Il y a aussi ce regard pointu qui est attendu sur les liens qui apparaissent au grand jour sur l’enchevêtrement entre décentralisation, communautarisme, repli sur soi, radicalisme, terrorisme et partition territoriale. Il y a des exemples malheureux au Mali et au Rwanda, avec des découpages du territoire qui ont abouti à une guerre civile et à des tentatives de partition. Il y a des lignes de conduite à fixer très clairement pour épargner à notre pays de telles dérives. C’est un grand chantier pour le Haut conseil des collectivités territoriales

Comment voyez-vous le profil des gens qui composent cette institution parmi lesquels, le Secrétaire général du Parti socialiste, Ousmane Tanor Dieng ?

Il y a d’anciens ministres de la décentralisation, Souty Touré et Aliou Sow. C’est déjà très bien d’avoir des personnalités politiques qui ont été au cœur de ces problématiques, pendant plusieurs années, pour avoir été à la tête de ce ministère. Ils comprennent les enjeux et ont certainement une idée claire de la direction où il faut aller. Le Président de cette nouvelle institution est une personnalité politique de premier plan dans notre pays. Il a été pendant longtemps à côté d’Abdou Diouf qui, il faut le dire, a ouvert le plus grand chantier de la décentralisation au Sénégal avec la réforme de 1996. Il a libéré les collectivités locales avec la suppression de la tutelle qui pesait sur elles et il a été le premier président du Sénégal à constitutionnaliser la liberté des collectivités locales.

Il y a ensuite la régionalisation, le transfert de compétence de l’Etat vers les collectivités locales, etc. Donc, forcément l’expérience, l’expertise et le vécu parlent pour Ousmane Tanor Dieng. Maintenant, tout dépendra de ce qu’il fera de ce capital. Pour les autres Haut conseillers, il sera difficile d’avoir un jugement, puisque pour la majorité d’entre eux, à l’exception de quelques-uns comme Ousmane Badiane, Cheikh Guéye, Yatma Fall, ils sont inconnus du grand public. Mais, le fait d’être inconnu ne leur enlève nullement la légitimité d’être Hauts conseillers, puisqu’ils ont été élus pour certains et nommés pour d’autres par le président de la République

Le Hcct est institué dans un contexte où les communes rencontrent d’énormes difficultés liées à leur survie, surtout avec la réforme de l’Acte 3 de la décentralisation. En tant que laboratoire de la décentralisation, le HCCT est-il capable de proposer des solutions pertinentes à même de solutionner ces problèmes ?

Oui. Dans son fonctionnement, dans ses missions comme dans son organisation, le Haut conseil a tous les pouvoirs pour agir. Non seulement, il sera associé en amont par le gouvernement pour donner son avis sur les projets de loi touchant à la décentralisation et aux territoires, mais également, il soumet un rapport annuel au président. Il peut aussi de lui-même prendre des initiatives allant dans le sens de conforter la décentralisation

Quels sont les chantiers sur lesquels l’institution dirigée par Ousmane Tanor Dieng doit s’investir le plus ?

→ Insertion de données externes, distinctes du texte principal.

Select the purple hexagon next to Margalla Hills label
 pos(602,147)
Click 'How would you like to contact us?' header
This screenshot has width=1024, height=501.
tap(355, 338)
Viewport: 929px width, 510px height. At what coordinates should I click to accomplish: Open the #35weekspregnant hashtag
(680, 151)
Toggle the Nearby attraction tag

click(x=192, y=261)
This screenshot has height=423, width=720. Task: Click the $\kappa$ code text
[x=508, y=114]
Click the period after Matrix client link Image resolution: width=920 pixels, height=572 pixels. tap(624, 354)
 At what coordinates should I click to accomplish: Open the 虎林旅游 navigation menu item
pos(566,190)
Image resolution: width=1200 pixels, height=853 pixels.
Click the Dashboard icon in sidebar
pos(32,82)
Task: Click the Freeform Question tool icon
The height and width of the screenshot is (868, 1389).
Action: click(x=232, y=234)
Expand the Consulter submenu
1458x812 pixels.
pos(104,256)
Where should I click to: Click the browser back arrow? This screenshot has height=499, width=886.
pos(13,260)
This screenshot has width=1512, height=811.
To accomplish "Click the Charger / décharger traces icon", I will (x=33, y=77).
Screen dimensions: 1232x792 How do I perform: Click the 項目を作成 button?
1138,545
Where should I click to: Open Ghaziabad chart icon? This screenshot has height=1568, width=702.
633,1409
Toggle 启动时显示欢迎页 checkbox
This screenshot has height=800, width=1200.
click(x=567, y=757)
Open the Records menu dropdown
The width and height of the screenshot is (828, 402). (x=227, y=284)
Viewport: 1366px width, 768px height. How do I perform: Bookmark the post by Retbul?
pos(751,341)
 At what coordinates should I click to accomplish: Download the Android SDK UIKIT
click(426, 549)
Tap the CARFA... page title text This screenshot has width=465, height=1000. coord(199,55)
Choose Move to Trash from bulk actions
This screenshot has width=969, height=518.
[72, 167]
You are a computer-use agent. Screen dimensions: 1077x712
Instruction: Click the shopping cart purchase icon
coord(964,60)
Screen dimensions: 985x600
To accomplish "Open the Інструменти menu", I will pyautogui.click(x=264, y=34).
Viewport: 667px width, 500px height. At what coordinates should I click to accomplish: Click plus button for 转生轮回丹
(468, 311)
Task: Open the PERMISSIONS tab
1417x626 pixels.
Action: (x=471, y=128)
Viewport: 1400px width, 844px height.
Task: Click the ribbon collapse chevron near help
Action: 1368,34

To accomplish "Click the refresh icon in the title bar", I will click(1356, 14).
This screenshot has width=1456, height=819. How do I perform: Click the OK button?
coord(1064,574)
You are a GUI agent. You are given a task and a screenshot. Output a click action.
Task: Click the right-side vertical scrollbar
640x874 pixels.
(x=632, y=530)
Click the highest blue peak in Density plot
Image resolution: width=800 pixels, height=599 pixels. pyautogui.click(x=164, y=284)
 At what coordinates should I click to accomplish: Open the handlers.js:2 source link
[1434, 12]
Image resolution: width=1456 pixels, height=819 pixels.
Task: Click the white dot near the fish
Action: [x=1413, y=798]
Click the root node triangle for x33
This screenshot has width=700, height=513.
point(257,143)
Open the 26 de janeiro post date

Les chantiers sont nombreux. Il y a le statut de l’élu local qu’il faut clairement définir une bonne fois pour toutes, les libertés locales à approfondir, le régime financier des collectivités locales qu’il faut rénover, les dispositions législatives et règlementaires à toiletter, les compétences transférées qu’il faut élargir ou restreindre, la charte de la déconcentration qu’il faut réactiver, la spécialisation de nos territoires qu’ il faut expérimenter, les bonnes pratiques qu’il faut aller chercher à l’extérieur pour les donner en exemple, s’il le faut, etc. Sur toutes ces thématiques, il faut un dialogue politique inclusif qui suppose la mise en place de dossiers de plaidoyer et une sensibilisation des différentes parties prenantes. C’est de cette façon qu’on arrivera à des consensus, à des lois et à des codes de conduite partagés par tous et acceptés de tous.